Grilled Rib Eye

Happy 4th of July, fellow Americans. I think my cousin said it best – we’ve had a troubled past, shaky present, and an uncertain future but we wouldn’t want to be anywhere else. We live in a country with many different cultures, and that’s something to be celebrated! Food gives us the gift of sharing our commonalities instead of our differences.

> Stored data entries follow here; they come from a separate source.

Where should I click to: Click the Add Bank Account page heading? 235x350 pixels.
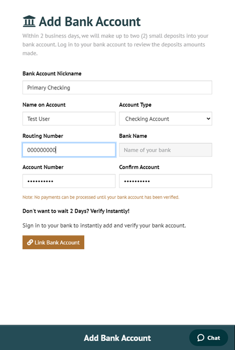tap(90, 22)
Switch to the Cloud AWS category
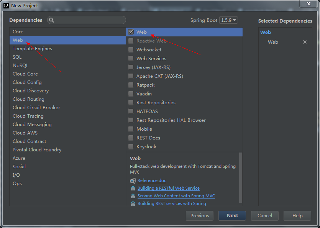This screenshot has height=228, width=320. [25, 133]
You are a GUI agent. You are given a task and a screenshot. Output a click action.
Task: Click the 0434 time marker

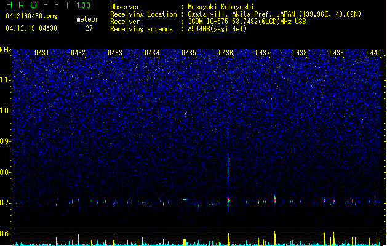(152, 52)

It’s grilling season and we’ve definitely be taking advantage of the beautiful weather in Los Angeles! We’re sharing our grilled rib eye, vegetables, and peanut coleslaw recipes today, it’s perfect for a well balanced meal to enjoy outdoors.

Cole Slaw
  • 1 tbs Trader Joe’s Yuzu Hot Sauce (If you can’t find this Lemon juice and a pinch of cayenne pepper is great too)
  • 2 tbs greek yogurt (if you want you can sub mayo instead)
  • 1 tsp Honey
  • 1/2 Cup roasted peanuts
  • Pinch of salt and pepper
  • 2 cups Cole Slaw Mix (it saves so much time and money if you purchase the bagged cole slaw if you’re not serving 6 people or less)
Instructions
  1. Combine all ingredients into a mixing bowl and mix until thoroughly combined (except peanuts and cabbage mix).
  2. Add cole slaw, mix until evenly coated, and top with peanuts. Chill until ready to serve.
Grilled Veggies
  • 2 zucchinis (serves 2 people)
  • 2 bell peppers (your favorite color)
  • Your favorite vegetables (i.e. asparagus, corn, squash)
Instructions
  1. Cut vegetables into thick slices (so it doesn’t fall through the grill).
  2. Toss in olive oil, salt, and pepper (or your favorite seasoning)
  3. Grill after your rib eye until desired doneness.
Grilled rib eye
  • Grilled rib eye steaks
  • Sprouts Herb Seasoning (If you don’t have this seasoning you can use your favorite seasoning for steak. Honestly, good ol’ salt and pepper is the best)
  • Olive Oil
Instructions
  1. Remove steaks from packaging and let dry (overnight if possible). This will give you a nice crust on the outside.
  2. Liberally coat with olive oil and season your steaks. Set aside while you prepare veggies.
  3. For medium rare: grill steaks 5 mins on each side. Remove from heat. Let rest for 3 mins before slicing. For medium well: grill steaks 8 mins on 1 side, 5 mins on the other. Remove from heat. Let rest for 5 mins before slicing.